WHAT THE TASK ASKS: Rewrite the portion of the PosFormer summary between "Tree-structured methods (e.g., BLSTM, SAN, TSDNet): These" and "and lower accuracy.", inclusive, substituting "parse trees" for "syntax trees".

ECCV 2024 Self-Supervised Learning Handwritten Mathematical Expression Recognition Position Forest Transformer Attention Correction Structural Relationship Modeling

PosFormer: Recognizing Complex Handwritten Mathematical Expression with Position Forest Transformer¶

Conference: ECCV 2024
arXiv: 2407.07764
Code: Available
Area: Handwritten Mathematical Expression Recognition / Sequence Recognition
Keywords: Handwritten Mathematical Expression Recognition, Position Forest, Transformer, Attention Correction, Structural Relationship Modeling

TL;DR¶

The Position Forest Transformer (PosFormer) is proposed. By encoding the LaTeX sequence of mathematical expressions into a position forest structure, it explicitly models the hierarchical and spatial relationships among symbols. An implicit attention correction module is designed to comprehensively outperform SOTA methods on single-line, multi-line, and complex expression datasets, without introducing additional inference overhead.

Background & Motivation¶

Challenges in Handwritten Mathematical Expression Recognition¶

Handwritten Mathematical Expression Recognition (HMER) aims to convert expression images into LaTeX sequences, which is widely applied in online education, manuscript digitization, automatic grading, and other scenarios. Its core difficulties lie in:

Complex relationships among symbols: Mathematical formulas contain nested structures such as superscripts, subscripts, fractions, and square roots. The spatial relationships (above/middle/below) and hierarchical relationships (nesting depth) among symbols are far more complex than in regular text. The model needs to correctly generate structural symbols such as ^, _, {, and } to describe these relationships.

Diversity of handwritten styles: Handwriting across different individuals varies dramatically in terms of scale, slant, and stroke connections, which increases the difficulty of recognition.

Limitations of Prior Work¶

Tree-structured methods (e.g., BLSTM, SAN, TSDNet): These model expressions as syntax trees, outputting triplets of (parent node, child node, relationship). However, tree structures lack sufficient diversity across different expressions, leading to poor generalization and lower accuracy.

Sequence-based methods (e.g., WAP, BTTR, CoMER, LAST): These model HMER as an end-to-end image-to-sequence task, utilizing an encoder-decoder architecture to autoregressively predict LaTeX sequences. While these methods are more flexible and yield higher accuracy, they can only implicitly learn the structural rules of LaTeX. Consequently, when dealing with complex nested expressions, the model struggles to correctly understand the relative position relationships of symbols deep within nested structures.

Interface element entries:
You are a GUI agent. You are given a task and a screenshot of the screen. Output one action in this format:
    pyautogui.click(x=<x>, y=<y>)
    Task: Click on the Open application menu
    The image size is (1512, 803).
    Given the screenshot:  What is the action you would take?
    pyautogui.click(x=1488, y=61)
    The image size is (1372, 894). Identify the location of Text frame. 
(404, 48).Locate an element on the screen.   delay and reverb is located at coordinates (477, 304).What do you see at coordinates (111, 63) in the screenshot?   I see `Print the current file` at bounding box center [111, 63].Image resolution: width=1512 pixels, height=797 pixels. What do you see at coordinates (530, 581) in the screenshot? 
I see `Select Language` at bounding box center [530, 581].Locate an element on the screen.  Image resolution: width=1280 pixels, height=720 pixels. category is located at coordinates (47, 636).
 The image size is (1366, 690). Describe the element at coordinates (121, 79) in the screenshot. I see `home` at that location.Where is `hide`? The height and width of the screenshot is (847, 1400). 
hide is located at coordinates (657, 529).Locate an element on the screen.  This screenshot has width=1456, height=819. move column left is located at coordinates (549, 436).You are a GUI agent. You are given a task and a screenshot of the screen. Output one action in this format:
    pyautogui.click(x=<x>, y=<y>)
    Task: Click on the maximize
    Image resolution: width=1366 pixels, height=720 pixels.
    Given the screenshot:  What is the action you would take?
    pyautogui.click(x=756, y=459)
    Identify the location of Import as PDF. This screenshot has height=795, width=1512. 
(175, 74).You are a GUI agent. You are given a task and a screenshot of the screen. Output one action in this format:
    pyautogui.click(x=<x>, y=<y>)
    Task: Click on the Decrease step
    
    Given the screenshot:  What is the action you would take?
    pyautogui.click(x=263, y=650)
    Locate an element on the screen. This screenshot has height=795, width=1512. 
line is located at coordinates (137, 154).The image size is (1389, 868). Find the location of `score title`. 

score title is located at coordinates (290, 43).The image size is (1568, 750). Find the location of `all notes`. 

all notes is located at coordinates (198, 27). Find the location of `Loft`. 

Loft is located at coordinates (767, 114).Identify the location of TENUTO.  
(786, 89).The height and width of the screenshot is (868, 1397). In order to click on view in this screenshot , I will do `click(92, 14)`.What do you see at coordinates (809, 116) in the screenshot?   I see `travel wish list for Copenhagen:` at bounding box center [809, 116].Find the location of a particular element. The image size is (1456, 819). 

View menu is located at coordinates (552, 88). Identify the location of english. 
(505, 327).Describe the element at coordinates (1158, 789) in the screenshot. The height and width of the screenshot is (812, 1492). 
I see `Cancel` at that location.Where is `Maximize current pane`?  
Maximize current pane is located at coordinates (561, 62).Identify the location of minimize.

EXERCISE ANSWER:
Tree-structured methods (e.g., BLSTM, SAN, TSDNet): These model expressions as parse trees, outputting triplets of (parent node, child node, relationship). However, tree structures lack sufficient diversity across different expressions, leading to poor generalization and lower accuracy.